From the bottom, naвайбкодили— ForkLog: cryptocurrencies, AI, singularity, the future

img-ddd2e1cfd0523174-4995440145895408# The bottom was hacked

Guide to launching open AI models from deep GitHub

In AI development, a trend has emerged where decentralization and open source allow breaking beyond popular commercial solutions. Local LLMs enable private data processing, flexible system customization for specific tasks, and independent control over the environment. At the same time, deploying such models requires understanding basic tools—from repositories and model weights to cloud environments and technical specifications.

In this new material, ForkLog will explain how to start exploring autonomous AI models without costs, which resources to use for beginners, and what OS solution developers offer.

First Introduction

For developers of open AI models, there are two main platforms—GitHub and Hugging Face. The first is traditionally used for publishing source code, documentation, and setup scripts; the second has become a global hub for model weights, datasets, and ready-made ML solutions. Hundreds of thousands of trained neural networks are published on Hugging Face, from tiny language models for smartphones, alternative media content generators, to specialized algorithms for scientists and enthusiasts.

Community activity metrics help choose the necessary model. On GitHub, these are represented by the number of stars, update frequency (commits), and issue resolution speed.

It’s also important to verify the origin of the product and the authenticity of the repository. Popular OS builds often become bait for cybercriminals distributing malicious code disguised as well-known AI tools.

The next step in exploring local AI models is to test their functionality in practice. For users without powerful hardware, there are free and semi-free cloud platforms

The most popular solution is Google Colab—a cloud environment providing access to graphics processors (GPU) directly from the browser. The free subscription allows working on a system with an Nvidia Tesla T4 accelerator for an average of two to four hours depending on load. Alternatives include Kaggle Notebooks and Hugging Face Spaces. The latter allows interaction with models via ready-made web interfaces like Gradio or Streamlit.

When working with federated solutions, legal aspects should also be considered.

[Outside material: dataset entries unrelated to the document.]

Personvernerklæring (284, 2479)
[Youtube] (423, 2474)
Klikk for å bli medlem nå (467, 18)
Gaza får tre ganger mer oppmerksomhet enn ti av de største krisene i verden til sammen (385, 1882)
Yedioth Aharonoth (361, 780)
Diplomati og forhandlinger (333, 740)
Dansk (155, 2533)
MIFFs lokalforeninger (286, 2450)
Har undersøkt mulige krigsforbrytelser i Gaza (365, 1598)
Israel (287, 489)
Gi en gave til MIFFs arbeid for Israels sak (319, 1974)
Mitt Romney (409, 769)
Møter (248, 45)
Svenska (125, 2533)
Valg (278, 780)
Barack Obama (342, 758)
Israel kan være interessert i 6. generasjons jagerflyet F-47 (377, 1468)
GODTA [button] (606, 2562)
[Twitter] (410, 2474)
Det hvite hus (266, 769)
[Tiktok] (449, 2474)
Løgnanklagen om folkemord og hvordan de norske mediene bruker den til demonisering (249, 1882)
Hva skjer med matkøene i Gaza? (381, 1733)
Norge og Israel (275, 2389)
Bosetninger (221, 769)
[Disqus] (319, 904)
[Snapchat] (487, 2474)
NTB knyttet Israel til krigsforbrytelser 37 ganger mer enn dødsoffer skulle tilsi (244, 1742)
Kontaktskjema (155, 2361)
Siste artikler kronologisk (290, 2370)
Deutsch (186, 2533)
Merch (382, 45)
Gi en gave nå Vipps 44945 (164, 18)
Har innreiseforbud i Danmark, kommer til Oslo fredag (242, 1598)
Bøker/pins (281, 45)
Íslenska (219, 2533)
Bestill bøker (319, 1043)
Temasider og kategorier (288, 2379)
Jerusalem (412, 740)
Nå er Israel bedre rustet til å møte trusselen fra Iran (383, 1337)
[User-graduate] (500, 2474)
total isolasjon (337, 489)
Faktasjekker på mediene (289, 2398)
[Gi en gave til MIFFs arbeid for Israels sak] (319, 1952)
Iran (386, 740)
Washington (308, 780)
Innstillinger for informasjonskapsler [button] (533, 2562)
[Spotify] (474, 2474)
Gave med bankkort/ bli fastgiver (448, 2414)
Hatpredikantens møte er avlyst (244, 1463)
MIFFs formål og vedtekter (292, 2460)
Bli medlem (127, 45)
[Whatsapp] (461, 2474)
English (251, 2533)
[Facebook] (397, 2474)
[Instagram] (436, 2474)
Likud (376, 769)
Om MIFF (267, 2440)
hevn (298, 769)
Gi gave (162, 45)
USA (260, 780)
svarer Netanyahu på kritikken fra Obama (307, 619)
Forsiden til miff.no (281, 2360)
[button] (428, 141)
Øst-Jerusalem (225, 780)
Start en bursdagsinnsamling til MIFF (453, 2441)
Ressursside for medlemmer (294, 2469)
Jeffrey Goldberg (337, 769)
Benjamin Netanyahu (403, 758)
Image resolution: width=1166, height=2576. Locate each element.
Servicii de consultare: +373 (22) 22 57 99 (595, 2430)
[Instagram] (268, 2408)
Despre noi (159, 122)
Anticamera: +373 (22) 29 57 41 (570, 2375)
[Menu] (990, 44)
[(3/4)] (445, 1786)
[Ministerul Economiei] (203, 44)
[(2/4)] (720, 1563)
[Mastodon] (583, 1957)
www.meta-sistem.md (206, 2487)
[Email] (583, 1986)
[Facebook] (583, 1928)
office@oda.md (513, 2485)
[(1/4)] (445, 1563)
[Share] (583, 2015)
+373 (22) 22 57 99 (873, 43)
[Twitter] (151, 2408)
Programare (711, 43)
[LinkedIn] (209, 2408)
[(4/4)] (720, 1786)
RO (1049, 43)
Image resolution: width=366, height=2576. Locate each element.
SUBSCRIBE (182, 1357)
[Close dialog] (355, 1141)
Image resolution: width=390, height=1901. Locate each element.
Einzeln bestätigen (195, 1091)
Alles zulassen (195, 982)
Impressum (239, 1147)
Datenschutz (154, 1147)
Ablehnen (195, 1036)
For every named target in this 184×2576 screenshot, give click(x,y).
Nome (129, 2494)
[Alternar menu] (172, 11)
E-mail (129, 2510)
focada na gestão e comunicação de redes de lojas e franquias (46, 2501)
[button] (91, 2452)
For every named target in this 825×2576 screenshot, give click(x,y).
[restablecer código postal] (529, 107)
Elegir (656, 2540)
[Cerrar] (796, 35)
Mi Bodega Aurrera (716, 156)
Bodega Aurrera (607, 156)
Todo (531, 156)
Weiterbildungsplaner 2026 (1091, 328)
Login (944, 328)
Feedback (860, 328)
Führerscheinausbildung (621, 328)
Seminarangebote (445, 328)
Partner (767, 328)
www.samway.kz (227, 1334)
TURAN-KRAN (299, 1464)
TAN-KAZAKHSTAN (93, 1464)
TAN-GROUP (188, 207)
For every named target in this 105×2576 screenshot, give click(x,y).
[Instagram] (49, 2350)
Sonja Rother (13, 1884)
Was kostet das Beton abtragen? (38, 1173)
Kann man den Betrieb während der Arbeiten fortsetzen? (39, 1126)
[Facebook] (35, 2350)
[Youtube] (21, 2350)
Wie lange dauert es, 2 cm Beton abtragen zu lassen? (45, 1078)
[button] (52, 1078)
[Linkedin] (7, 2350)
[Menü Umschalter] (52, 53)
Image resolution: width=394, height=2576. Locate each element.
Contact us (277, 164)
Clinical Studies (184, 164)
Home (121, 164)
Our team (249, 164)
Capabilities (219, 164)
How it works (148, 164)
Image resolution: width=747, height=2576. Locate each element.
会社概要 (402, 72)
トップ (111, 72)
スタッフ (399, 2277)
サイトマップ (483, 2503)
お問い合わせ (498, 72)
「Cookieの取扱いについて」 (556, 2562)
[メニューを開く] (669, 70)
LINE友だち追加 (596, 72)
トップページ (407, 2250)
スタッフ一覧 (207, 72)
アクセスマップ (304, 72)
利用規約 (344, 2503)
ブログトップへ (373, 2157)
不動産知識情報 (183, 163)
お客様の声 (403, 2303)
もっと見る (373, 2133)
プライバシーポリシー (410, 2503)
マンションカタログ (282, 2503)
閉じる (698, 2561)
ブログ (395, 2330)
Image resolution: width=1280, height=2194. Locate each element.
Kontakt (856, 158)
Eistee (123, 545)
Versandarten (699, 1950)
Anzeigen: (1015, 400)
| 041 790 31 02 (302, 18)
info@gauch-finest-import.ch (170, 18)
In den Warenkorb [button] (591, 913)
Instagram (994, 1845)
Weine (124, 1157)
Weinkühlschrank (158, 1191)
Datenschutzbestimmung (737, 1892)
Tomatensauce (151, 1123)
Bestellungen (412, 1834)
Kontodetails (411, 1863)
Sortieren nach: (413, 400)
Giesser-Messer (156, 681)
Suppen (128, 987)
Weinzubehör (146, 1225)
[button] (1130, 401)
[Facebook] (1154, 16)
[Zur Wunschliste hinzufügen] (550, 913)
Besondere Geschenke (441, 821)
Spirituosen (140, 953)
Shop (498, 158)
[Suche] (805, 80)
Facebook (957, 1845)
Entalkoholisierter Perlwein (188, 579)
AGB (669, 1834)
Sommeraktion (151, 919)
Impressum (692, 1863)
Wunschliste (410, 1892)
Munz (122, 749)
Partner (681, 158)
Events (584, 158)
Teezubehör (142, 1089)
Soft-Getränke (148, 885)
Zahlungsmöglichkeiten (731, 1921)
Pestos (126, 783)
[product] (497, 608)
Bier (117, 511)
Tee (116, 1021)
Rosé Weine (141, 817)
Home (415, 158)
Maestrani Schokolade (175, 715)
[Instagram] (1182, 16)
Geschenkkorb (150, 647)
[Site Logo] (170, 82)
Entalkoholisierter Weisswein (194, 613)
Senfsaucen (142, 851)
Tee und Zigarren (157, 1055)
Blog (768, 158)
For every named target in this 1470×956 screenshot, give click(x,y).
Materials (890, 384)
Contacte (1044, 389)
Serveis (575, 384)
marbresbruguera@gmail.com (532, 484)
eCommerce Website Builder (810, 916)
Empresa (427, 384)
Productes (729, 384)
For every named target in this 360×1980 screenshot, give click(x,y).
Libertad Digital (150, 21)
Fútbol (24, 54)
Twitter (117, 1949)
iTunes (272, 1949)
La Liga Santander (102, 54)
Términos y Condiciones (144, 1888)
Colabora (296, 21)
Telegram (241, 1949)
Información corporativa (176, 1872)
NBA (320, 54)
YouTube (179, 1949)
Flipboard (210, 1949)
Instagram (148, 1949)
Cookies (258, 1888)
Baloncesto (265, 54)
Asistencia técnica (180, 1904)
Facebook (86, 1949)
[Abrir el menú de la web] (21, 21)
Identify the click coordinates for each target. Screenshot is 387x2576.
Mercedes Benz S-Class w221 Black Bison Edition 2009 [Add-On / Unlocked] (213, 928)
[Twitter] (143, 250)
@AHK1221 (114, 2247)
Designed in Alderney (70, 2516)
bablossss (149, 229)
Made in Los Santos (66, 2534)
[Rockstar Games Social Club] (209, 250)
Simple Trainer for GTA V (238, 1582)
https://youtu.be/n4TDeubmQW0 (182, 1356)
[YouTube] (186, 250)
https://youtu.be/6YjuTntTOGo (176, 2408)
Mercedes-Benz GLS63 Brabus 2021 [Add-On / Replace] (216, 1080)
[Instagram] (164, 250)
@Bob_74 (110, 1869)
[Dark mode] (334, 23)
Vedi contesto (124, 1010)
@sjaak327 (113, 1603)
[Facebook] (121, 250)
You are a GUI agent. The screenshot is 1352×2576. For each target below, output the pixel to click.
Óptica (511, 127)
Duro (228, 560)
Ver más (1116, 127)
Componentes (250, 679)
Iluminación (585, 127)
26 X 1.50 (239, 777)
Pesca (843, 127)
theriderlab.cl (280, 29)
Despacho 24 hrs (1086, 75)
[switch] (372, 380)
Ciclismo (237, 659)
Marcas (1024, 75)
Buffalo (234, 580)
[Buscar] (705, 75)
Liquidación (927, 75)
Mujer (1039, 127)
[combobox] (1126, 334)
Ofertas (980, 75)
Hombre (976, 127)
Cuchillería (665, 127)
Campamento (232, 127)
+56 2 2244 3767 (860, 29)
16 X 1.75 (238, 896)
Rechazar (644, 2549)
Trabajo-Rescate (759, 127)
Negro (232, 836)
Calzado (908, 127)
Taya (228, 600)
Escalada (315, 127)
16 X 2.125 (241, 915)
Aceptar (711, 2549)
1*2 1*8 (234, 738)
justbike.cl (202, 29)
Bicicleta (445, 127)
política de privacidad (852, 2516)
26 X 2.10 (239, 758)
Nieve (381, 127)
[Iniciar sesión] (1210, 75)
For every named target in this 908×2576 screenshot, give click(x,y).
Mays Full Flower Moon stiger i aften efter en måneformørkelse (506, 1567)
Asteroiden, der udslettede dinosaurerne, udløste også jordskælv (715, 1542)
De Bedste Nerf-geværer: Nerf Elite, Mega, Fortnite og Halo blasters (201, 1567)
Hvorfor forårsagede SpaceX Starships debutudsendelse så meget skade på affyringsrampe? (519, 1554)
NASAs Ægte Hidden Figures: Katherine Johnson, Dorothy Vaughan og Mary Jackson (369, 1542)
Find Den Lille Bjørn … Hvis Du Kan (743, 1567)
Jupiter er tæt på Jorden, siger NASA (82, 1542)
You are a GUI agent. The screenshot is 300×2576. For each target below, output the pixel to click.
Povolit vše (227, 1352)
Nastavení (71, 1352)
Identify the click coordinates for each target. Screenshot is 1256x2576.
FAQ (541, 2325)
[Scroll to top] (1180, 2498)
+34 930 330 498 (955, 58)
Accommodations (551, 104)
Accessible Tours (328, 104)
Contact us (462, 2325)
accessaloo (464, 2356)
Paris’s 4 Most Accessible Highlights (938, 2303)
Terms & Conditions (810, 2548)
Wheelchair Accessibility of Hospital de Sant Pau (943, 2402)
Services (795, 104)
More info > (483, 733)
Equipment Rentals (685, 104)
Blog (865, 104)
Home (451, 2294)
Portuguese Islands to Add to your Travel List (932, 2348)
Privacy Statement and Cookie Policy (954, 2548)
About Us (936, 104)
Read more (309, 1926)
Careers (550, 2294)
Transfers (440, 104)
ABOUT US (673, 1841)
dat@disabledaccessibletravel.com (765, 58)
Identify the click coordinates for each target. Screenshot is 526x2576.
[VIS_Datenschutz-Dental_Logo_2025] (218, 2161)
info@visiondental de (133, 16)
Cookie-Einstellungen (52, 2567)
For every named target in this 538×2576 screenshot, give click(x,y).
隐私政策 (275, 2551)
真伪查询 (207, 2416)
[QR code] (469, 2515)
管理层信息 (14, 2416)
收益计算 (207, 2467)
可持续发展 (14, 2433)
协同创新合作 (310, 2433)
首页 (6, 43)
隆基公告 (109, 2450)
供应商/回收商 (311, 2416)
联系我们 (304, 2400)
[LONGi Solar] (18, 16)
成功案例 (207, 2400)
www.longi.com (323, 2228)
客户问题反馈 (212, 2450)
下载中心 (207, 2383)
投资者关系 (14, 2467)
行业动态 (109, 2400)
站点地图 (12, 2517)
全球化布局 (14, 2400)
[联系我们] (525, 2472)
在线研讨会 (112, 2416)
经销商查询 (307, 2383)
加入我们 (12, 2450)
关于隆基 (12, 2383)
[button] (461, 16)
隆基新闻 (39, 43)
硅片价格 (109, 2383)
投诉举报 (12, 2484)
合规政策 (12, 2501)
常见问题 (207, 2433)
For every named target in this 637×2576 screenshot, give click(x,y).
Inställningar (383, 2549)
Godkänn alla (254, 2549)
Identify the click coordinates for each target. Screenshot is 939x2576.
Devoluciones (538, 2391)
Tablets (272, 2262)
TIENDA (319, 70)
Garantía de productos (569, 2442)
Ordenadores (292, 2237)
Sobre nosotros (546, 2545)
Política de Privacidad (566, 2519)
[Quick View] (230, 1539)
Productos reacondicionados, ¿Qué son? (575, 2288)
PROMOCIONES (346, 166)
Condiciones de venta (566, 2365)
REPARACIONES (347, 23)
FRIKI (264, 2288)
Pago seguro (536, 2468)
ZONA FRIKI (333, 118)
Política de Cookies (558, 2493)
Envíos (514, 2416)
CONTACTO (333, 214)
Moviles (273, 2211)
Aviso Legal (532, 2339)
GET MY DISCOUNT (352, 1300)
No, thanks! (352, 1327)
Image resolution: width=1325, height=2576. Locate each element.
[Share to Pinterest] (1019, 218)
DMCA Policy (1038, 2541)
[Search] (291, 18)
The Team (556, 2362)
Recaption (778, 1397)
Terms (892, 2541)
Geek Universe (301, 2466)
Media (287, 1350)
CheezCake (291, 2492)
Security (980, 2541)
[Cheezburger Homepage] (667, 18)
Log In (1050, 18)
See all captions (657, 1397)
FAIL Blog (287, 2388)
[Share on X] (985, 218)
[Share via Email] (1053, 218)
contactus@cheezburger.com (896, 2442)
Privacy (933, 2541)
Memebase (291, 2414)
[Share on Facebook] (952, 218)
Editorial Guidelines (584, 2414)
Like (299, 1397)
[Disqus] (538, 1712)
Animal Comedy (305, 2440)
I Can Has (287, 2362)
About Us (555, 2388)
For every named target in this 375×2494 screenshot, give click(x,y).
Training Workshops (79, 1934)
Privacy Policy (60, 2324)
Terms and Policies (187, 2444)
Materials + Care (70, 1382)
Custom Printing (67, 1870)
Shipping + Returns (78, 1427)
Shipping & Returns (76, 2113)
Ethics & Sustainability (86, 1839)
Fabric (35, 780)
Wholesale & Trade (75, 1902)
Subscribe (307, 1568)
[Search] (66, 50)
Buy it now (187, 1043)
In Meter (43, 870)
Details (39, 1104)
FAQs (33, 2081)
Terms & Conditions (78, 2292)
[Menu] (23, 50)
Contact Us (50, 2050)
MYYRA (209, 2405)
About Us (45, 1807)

Many popular projects are available under classic licenses like MIT or Apache 2.0, which permit their use—including commercially—with minimal restrictions.

However, there are also specific approaches. Meta distributes its flagship models under the Llama 3.1 Community License, which requires special permission if the service’s monthly audience exceeds 700 million users.

Strict copyleft licenses like GNU General Public License are also encountered, requiring open-sourcing all derivative products.

My Personal ChatGPT Analog

Among the vast number of general-purpose autonomous LLMs (analogues of ChatGPT or Gemini), independent ratings based on blind testing and performance metrics like Open LLM Leaderboard and Chatbot Arena help select the needed model.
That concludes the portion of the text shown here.